• Instruction
Copy the lines below word for word, leaving out the pictures.

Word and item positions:
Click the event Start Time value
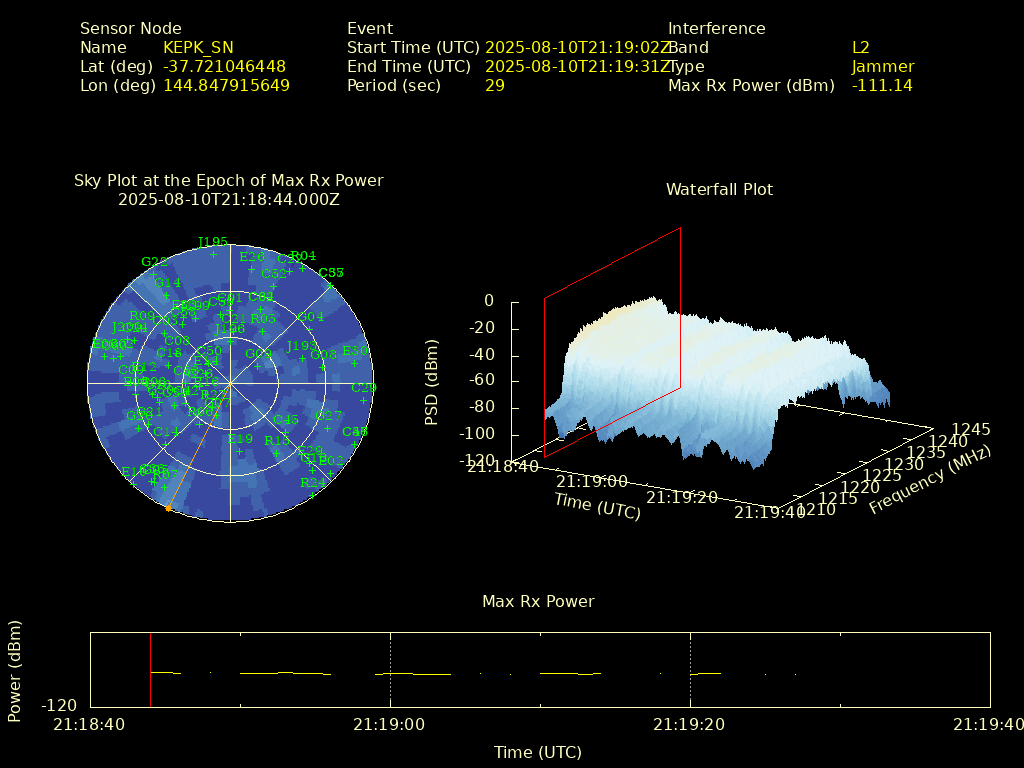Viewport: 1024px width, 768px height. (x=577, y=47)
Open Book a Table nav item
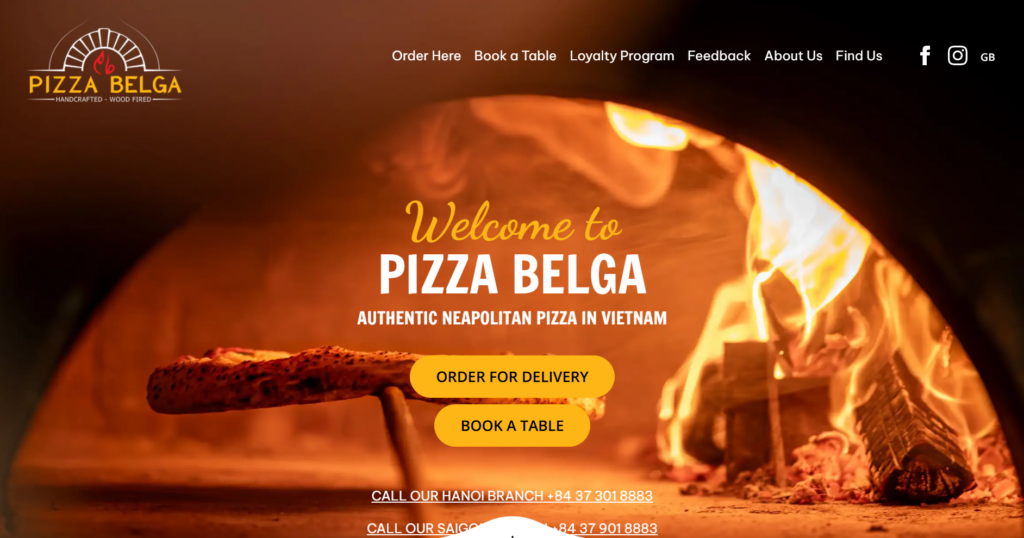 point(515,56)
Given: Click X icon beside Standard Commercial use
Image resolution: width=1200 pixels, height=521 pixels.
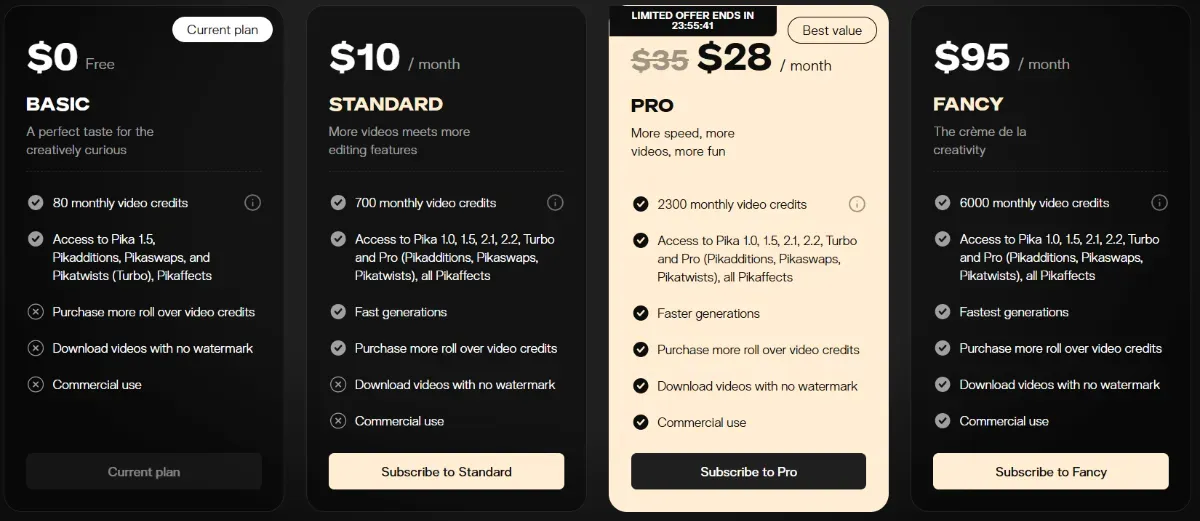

• Right answer
Click the event Start Time value
Viewport: 1024px width, 768px height. (x=577, y=47)
Open Book a Table nav item
 point(515,56)
Given: Click X icon beside Standard Commercial use
Image resolution: width=1200 pixels, height=521 pixels.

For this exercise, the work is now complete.